If you value something, do not wear it to the dog park. If you are not prepared for something to withstand a Beethoven like shake, do not bring it to the dog park. This will save you a lot of frustration/money and make it easier for you to enjoy the trip.

4. Be able to follow your dog anywhere

Related to my previous rule, this one just means be prepared to go through any terrain to keep your pup safe. If you’re on trails, be ready to go through mud. If you’re in fields, be ready to cut through deep grass. If you’re at the beach, be ready to go in the water.

I’ve fished out a couple over-ambitious pups from the water while their owners were still trying to untie their dress shoes.

5. Embrace Communism

Whatever your human political beliefs are, know that communism is the law of the land at dog parks. Assume any toys, balls and sticks you throw belong to the general population. Of course, you want to be polite and return balls to their owners. But the smart move is to bring a few cheap tennis balls rather than one prized ball.

6. Don’t expect perfection

Before I got Eko, I imagined dog parks as this blissful utopia where every pup is perfectly happy. Yeah, not so much. The personalities, energy levels and social skills of dogs vary as wildly as in humans.

Dog parks don’t offer effortless joy, but they do offer the opportunity to work for that joy. This means working on socialization, recall and general training. There will be bumps along the way for everyone, but the effort is well worth the reward.

7. Leave too early

I touched on the importance of leaving the dog park in my first post, but I don’t think it can be said enough. Exiting the dog park safely and on your terms is invaluable. It’s always better to leave too early than too late.

For my own training, I found the familiar “three-strikes” method effective. If (aka when) puppy Penny misbehaved, I gave her two corrective chances. After strike three we would immediately. Sometimes this meant our trips to the beach were about three minutes long, but overall the training worked quite well.

Conversely if I see an unsocialized dog causing problems, or someone letting their small child tease dogs with a bagel (this actually happened), we leave. Sure, those people should have left. But I always prefer to be safe than to be right.

8. Have fun!

This one seems obvious but it’s always good to remind ourselves to enjoy the time we have with our pups. And the happier we are, the more at ease our dogs are. Which is always a good thing.

One last reminder. Always bring a towel and extra poop bags. No matter what. Trust me, whenever you don’t have these things you’ll need them.

In the next few weeks I’d like to put together a short video about “Dog Park Rules” based on my two posts. If you have any ideas for additional rules I could include in the video I’d love to hear them. Thanks!

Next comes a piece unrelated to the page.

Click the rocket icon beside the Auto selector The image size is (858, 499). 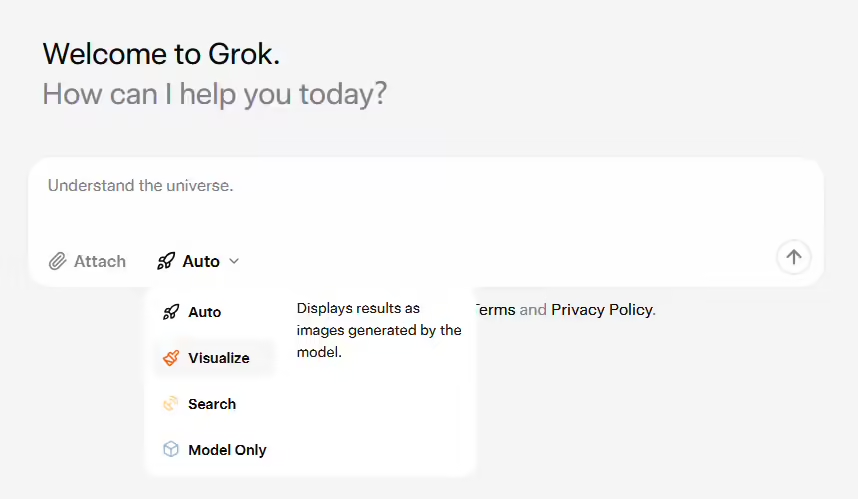pos(166,261)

24 thoughts on “My Rules for the Dog Park (Pt. 2)”

  1. Hi Will. Your pups are pretty active and rough house a lot. ( I wish Kali would do more of that…). I’m interested in your perspective about how to know when someone else’s dog may be crossing the boarder from play to actual aggression.

    • I’ve found the best way to judge another dog is to let Eko and Penny do it for me. I can read Eko and Penny perfectly, so I know exactly when they’re uncomfortable. 99% of the time, most dogs quickly sort themselves out and everything is fine. But I’m always mindful of that 1%. If I see that another dog makes them anxious/nervous/reactive in any way, we clear out.